Anyway, the day celebrates writers who post some of their works on the internet for others to read for free. It also pokes gentle fun at someone who, six years ago, apparently got a sharp mental wedgie over the notion of writers posting some of their works on the internet for others to read for free. I can't do the incident justice by paraphrasing it, so I'll just link you to Jo Walton's original declaration of the holiday, which in turn links to the getting of the mental wedgie. ("Mental wedgie" -- like "panties in a wad" only without yet another toxic association of Something Shameful with Something Stereotypically Feminine. I suppose I could say he got his "briefs in a bunch," but I am unprepared to speculate on Dude's boxers/briefs alignment. Gender-free phrases are more useful anyway.)

I'm as delighted as you might expect to have yet another awesome thing to celebrate alongside my birthday. But, what with having a happy birthday and all, I'm unprepared to do my pixel-stained technopeasant wretched bit just now. Happily, today is also a Monday, which puts me in a good position to say "Check back every day the rest of this week!" My plan is to put a piece up each day, Tuesday through Friday. I've got some already-been-published stuff bordering on "juvenilia" to share, kinda like I did with "Last Week's Rhododendron," but I hope to write something entirely new in time for Friday's post.

So with that optimistic declaration, I'm off to continue being totally and enjoyably useless for the evening. Until tomorrow!

In Which Revisions Are Made to a Story and a Web Page
Mon 2007-04-23 14:00:26 (single post)
  • 4,400 words (if poetry, lines) long

This weekend "Captain Hook" got an expositionectomy. Then it hit the email. On Wednesday I'll get to hear what my bimonthly writing group thinks about it. Since the last thing I submitted there for critique was "Right Door, Wrong Time" (and boy it's been awhile), they're probably going to get Ideas about me and my seeming penchant for Putting Children In Harm's Way. OK, well, Guillermo del Toro I'm not, but I admit that the dangerous side of faerie tales and magic is a concept worth exploring, even when--especially when--the main characters are legally minors. It's sort of a side-effect of my wanting to treat fantasy as reality. If magic is real, it plays by real rules. If magic is risky, there's no lower age limit on when you start to run the risk. Sometimes when the Goblin King steals your baby brother, he doesn't give him back.

(It's probably worth noting that I don't have children. One or two people reading this story may decide I oughtn't ever to. Which is fine. John and I have no plans in that direction. You may proceed to feel relieved.)
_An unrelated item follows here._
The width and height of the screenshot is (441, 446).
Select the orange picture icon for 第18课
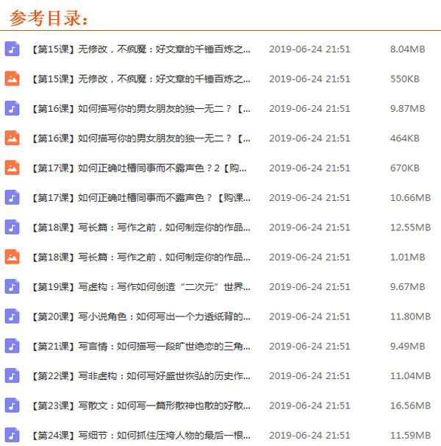click(12, 257)
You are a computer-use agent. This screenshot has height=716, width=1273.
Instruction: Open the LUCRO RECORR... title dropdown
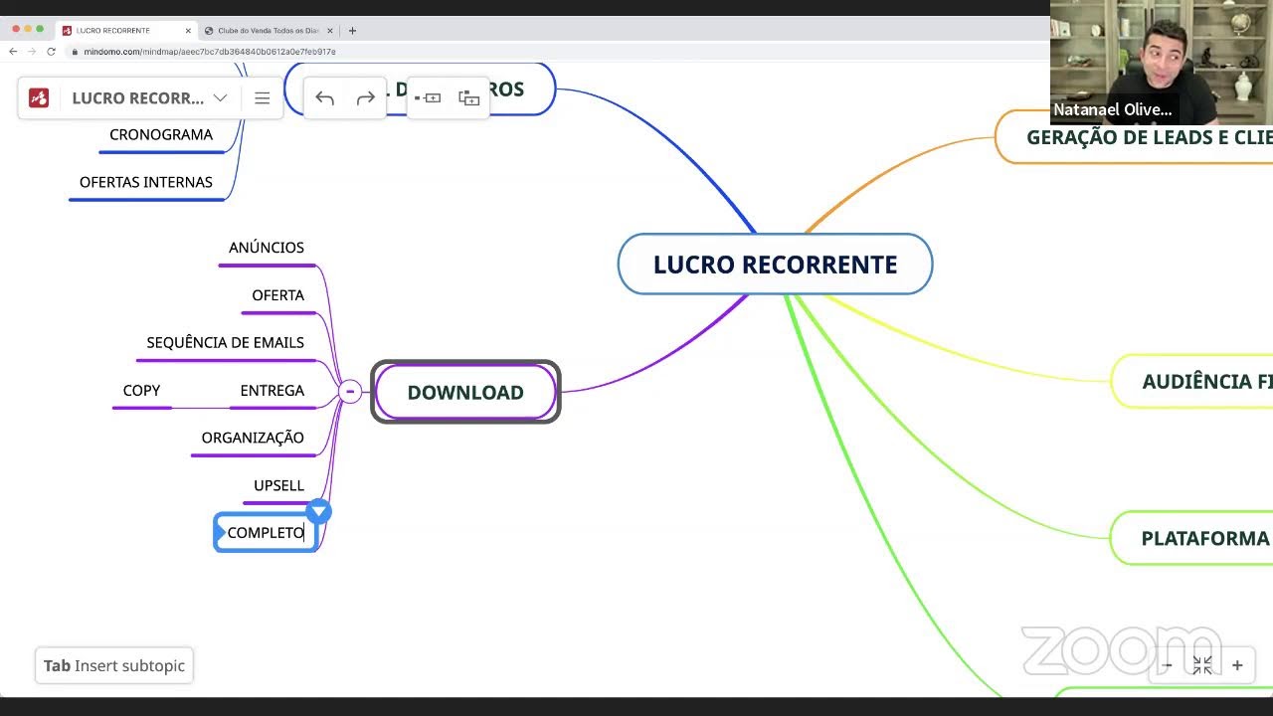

In other news, today is International Pixel-Stained Technopeasant Day! Jo Walton announced it last week in response to the entertaining kerfluffle caused by current SFWA VP Howard Hendrix (Ph.D.) screeding off about how writers who put their work on the Internet for free are no better than strike-breaking scabs, "pixel-stained technopeasant wretches" who're "undercutting the efforts of [their] fellow workers to gain better pay and working conditions for all."

Bwa-ha-ha.

Anyway, I'm not certified professional quality as of yet (though I'm trying!), but in honor of the day I'm finally gonna turn this Obligatory Vanity Domain into a real Author's Official Web Site. Which is to say, I'm going to build the "Recently Published" RSS for the front page (although "recently" is sort of a relative term by now) and also put some excerpts, reprints, and freebies up where y'all can read 'em.

Check back throughout the day. Changes will be on-going and stuff will be showing up. After I'm done I'll put a more general update at BurnzPost pointing out choice places one might spend one's time drinking all that free milk from the cow y'all ain't having to buy. So to speak.

21:56 MDT: Recent Publication list is now up. Sorry it took so long. Will post excerpts, reprints, and other freebies over the week.

In other other news, I am just now today turned 31. Woot. Given that 31 is not a number that brims with frothy excitement--"Yay! It's my tenth anniversary of being legal to drink in the U.S.! Let's go out for a beer!"--it was a pleasant surprise to hear that Jo had declared it a special day for all minimally techno-savvy writers. (It also being Shakespeare's birthday doesn't hurt.)

OK, enough of that. Let's go out for a beer.